FIG. 1 shows an exemplary manufacturing system for the detection of defective parts in accordance with an example embodiment of the present invention.

FIG. 2 shows an example of object classification in the context of autonomous driving in accordance with an example embodiment of the present invention.

FIG. 3 shows an example of a neural network in accordance with an example embodiment of the present invention.

FIG. 4 shows a counterfactual generation arrangement in accordance with an example embodiment of the present invention.

FIG. 5 shows a flow diagram illustrating an exemplary method for determining the reliability of results output by a neural network in accordance with an example embodiment of the present invention.

FIG. 6 shows a flow diagram illustrating an exemplary method of the present invention for generating a counterfactual data sample using a neural network.

DETAILED DESCRIPTION OF EXAMPLE EMBODIMENTS

The following detailed description refers to the figures that show, by way of illustration, specific details and aspects of this disclosure in which the present invention may be practiced. Other aspects may be utilized and structural, logical, and electrical changes may be made without departing from the scope of the present invention. The various aspects of this disclosure are not necessarily mutually exclusive, as some aspects of this disclosure can be combined with one or more other aspects of this disclosure to form new aspects.

Below, various examples of the present invention will be described in more detail.

FIG. 1 shows a manufacturing system 100 illustrating an example for the detection of defective parts.

In the example of FIG. 1, parts 101 are positioned on an assembly line 102.

A controller 103 includes data processing components, e.g., a processor (e.g., a CPU (central processing unit)) 104 and a memory 105 for storing control software according to which the controller 103 operates, and data on which the processor 104 operates.

In this example, the stored control software comprises instructions that, when executed by the processor 104, make the processor 104 implement an inspection system 106, which includes a counterfactual generation system and contains a neural network 107 (or possibly a plurality of neural networks 107).

The input data samples can be formed by data arrays, wherein each data array includes a plurality of individual data elements.
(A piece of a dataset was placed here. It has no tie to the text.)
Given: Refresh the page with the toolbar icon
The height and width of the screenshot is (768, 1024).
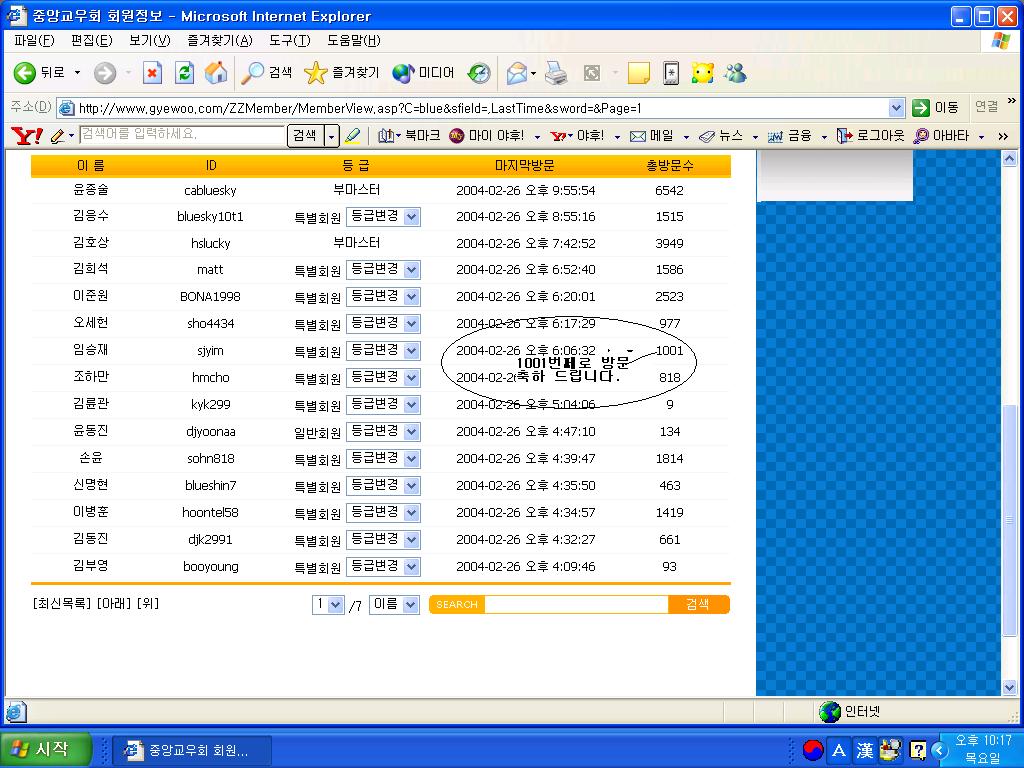Looking at the screenshot, I should tap(184, 73).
A counterfactual data sample is a generated data sample, which has a different classification than the corresponding input data sample (when classified by neural network 107) and/or a significantly different classification score (e.g., the classification score drops below a predetermined threshold) than the corresponding input data sample.

The data stored in memory 105 may for example include image data from one or more image sources 108, e.g., cameras. An image can include a collection of data representing one or more objects or patterns. The one or more image sources 108 may for example output one or more greyscale or color pictures of each of the parts 101. The one or more image sources 108 may be responsive to visible light or non-visible light such as, e.g., infrared or ultraviolet light, ultrasonic or radar waves, or other electromagnetic or sonic signals.

The image data is classified by the neural network 107. The counterfactual generation system contained in the inspection system 106 provides an estimation of how reliable the classification by the neural network 107 is.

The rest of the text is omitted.